Posted Dec 22, 2008
Valor and icy drinks at the Faculty/Staff Directory sprint
FSD 3.0 will harness viewlets and other Zope 3 technologies.
’Twas a tale of valor and icy drinks at the Faculty/Staff Directory sprint.
Viewlets—we loveses them
We converted our presentation layer to views and viewlets. As foretold by prophecy, this lets extender authors do absolutely anything they want. It also lets site managers hide and move things around on our pages using the @@manage-viewlets UI. This branch is almost done now, and it only took us three sprints to get here! :-) Of course, Plone’s built-in framework didn’t quite have everything we needed; we had to do our own multiview lookups, which involved reading all the way down the bottom of Zope’s component resolution code.
Nesting Classifications (and everything else)
Nestability has come to Classifications, Committees, and Departments. In fact, we decided to go right over the cliff and, for 3.0, completely remove the distinctions between them. You’ll be able to make as many kinds of "grouping" objects as you wish. Every grouping object parked at the root of an FSD will simply become its own heading on a Person page, for example. Though we anticipated fear and panic at this decision, the users we consulted all asked why we hadn’t done it sooner! The nestability, along with tons of upfactoring, is on the trunk as we speak.
Utilities are the new tools
We turned the Faculty/Staff Directory tool into a utility. In doing so, we converted it from an Archetypes object to one based on Zope 3 schemas. This is the first Z3 schemas work I’ve done, and I like what I see. There’s less boilerplate to write, and general knowledge of Python leads you right instead of wrong. For example, I needed a field to contain (and validate) a regular expression. In Archetypes, I would have had to go digging through my old code to remember what to name the magical validate_myRegexField method. With schema fields, explicitness prevails: a TextLine that also has other constraints is no longer a TextLine but a subclass thereof. Make a subclass, call it RegexLine, stick a constraint() method on it, and you have something more reusable and lexically localized than an Archetypes validator.

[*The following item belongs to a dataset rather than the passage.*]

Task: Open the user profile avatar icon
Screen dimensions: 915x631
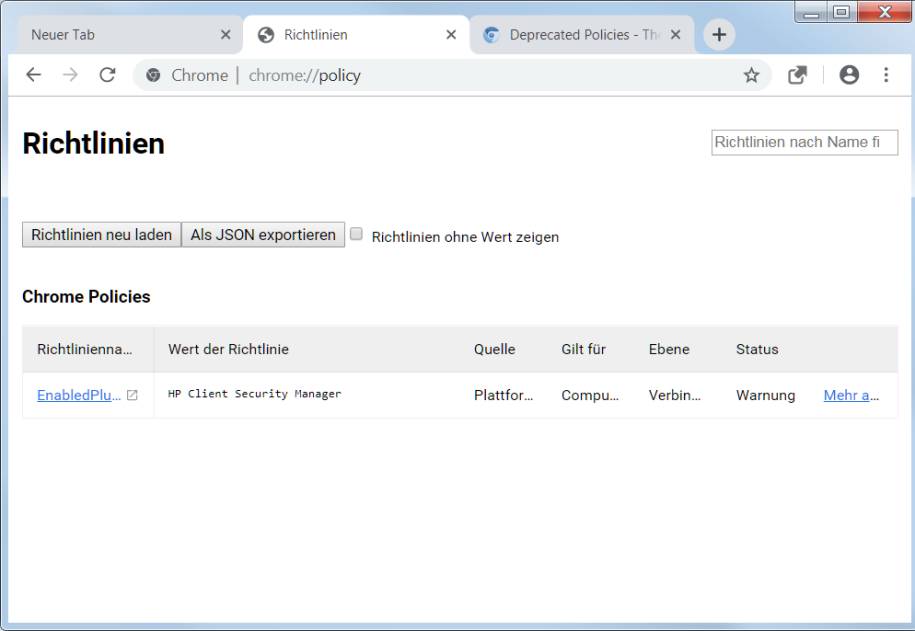Action: (849, 75)
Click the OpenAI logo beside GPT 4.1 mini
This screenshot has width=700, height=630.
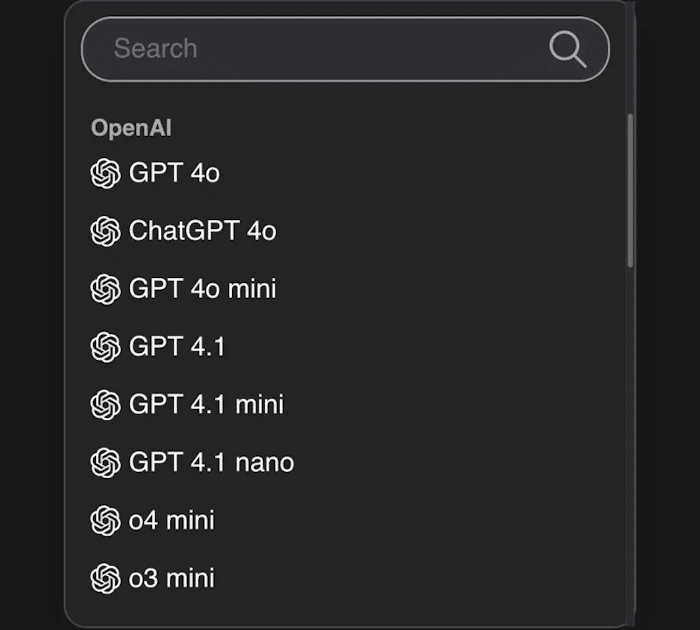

Just converting the tool to a utility wholesale is a first step; the next is to break it into several smaller ones which can be individually overridden. This will let people replace our email obfuscation with their own—a common request—without having to monkeypatch.

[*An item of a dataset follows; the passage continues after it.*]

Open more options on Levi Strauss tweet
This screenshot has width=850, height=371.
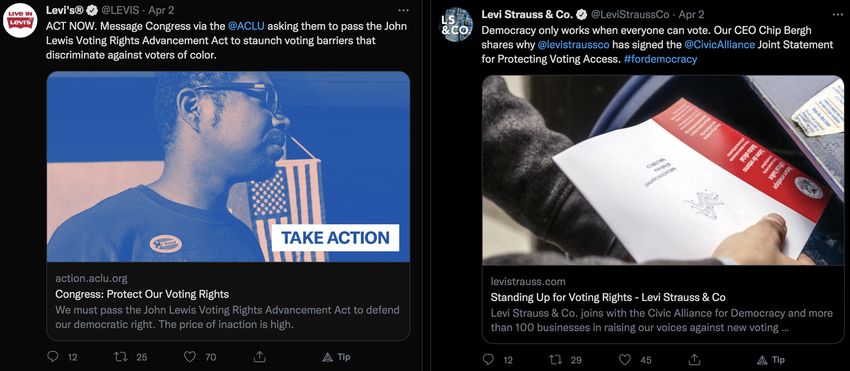pos(838,15)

Finally, I see this as a Zope-3-schemas spike for the whole project; if it continues to go well, we might eventually convert the core content types. I’m within a day or three of merging this branch.
Curricula vitae
Representation of publications has been on the drawing board for some time now. Since we’ve taken so long to deliver something “official”, everyone’s gone off and rolled their own as extenders: so far, there are Andreas Jung’s fsd.cmfbibliographyat, a lighter-weight version at Universidad Nacional Autónoma de México, and a nebula of specs coalescing at the University of Washington. Gathering most of the players in the same room, it became clear that some people want lightweight, some people want to go all-out, and no one size fits all. Thus, we made plans for an abstraction layer (maybe a collection of interfaces?) to let site managers plug in whatever representations of publications (with whatever complexities) they wish. This itself might manifest as an extender; we shall see.
Microformats
Rob Porter added microformat support to our Person pages. Now cool Firefox plugins can automatically scrape contact info and throw it in your address book.
An unusual sprint
It was kind of an strange sprint, in that everybody worked on almost everything. I think 3 things contributed to this:
- One group would get stuck, and somebody would run over to help, often staying after the problem was solved.

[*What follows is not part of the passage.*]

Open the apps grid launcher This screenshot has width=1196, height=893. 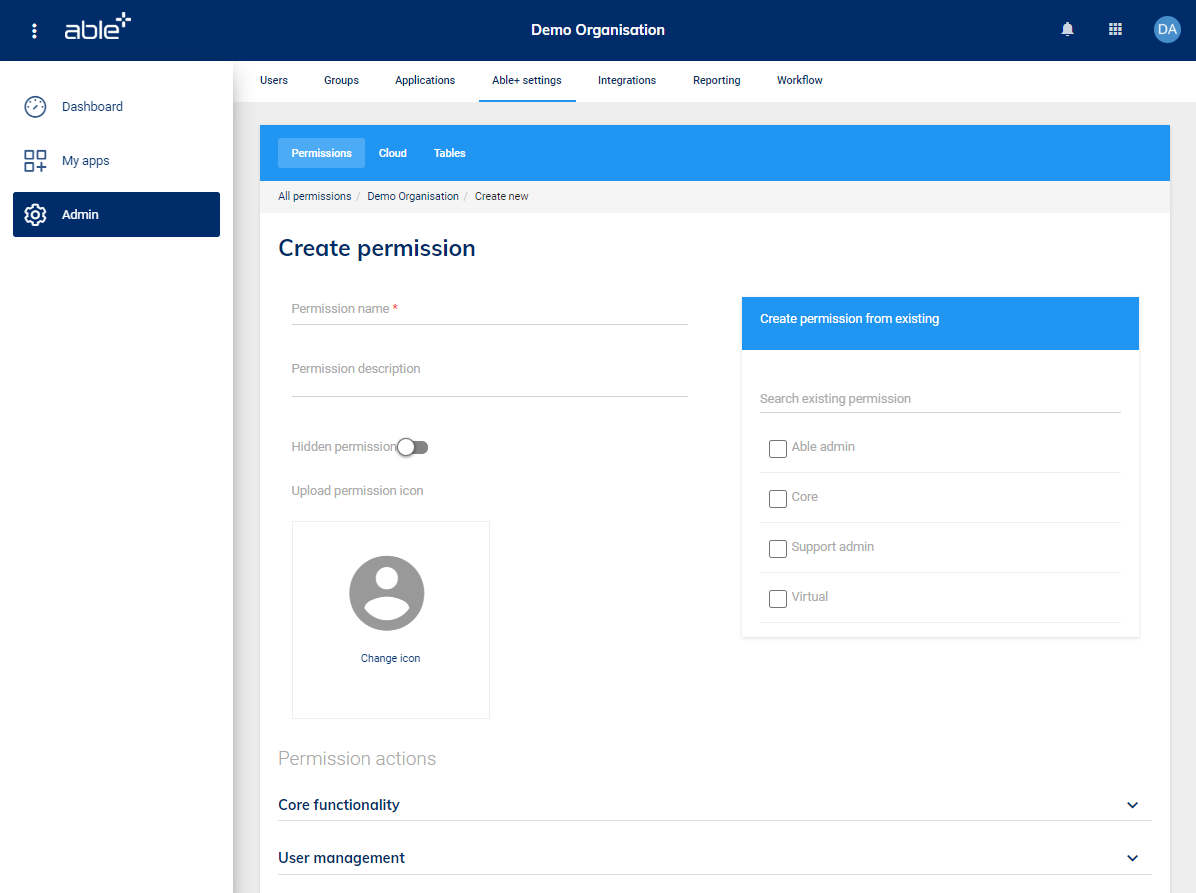pos(1115,30)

- Most people were interested in more than one thing, which fueled the above.
- We primarily worked in pairs, but we had an odd number of sprinters, which created some helpful instability.
At any rate, it was tremendously healthy. Since the task groups were so fluid, we had better communication between them than I’ve seen at a sprint, and we’re already reaping the fruits in easier merges: there’s hardly any Conway-style fragmentation.
Credits
These people rock:- Gildardo “The open wireless from the restaurant a block away works better” Bautista
- Federico “It’s snowing outside. Why is there ice in my drink?” Cazarez
- Cris “Is there a reason you can’t nest these?” Ewing
- Mike “Go ahead, make my sprint” Halm
- Vladimir “CV Master” Melendez
- Craig “That’ll break the table headers” Haynal
- Rebecca “Don’t you plan on buying the tickets before you fly out?” McCloskey
- Rob “Eviscerate IE 6 with a spoon” Porter
- Eric “Is it lunchtime yet?” Steele
- Christian “Network savior” Vinten-Johansen
Thanks also to our FSD power users for their consultation as well as to everyone else who poked their heads in during the week. If you rock and I forgot you, whack me, and I’ll make it right. Great job, everyone! The 3.0 release is going to be an amazing piece of kit!

Multiviews
GenericSetup prevents us from registering multiple viewlet managers for different contexts that share the same name. Our solution was to create managers of different names and do that crazy lookup to see which one should be included in the template.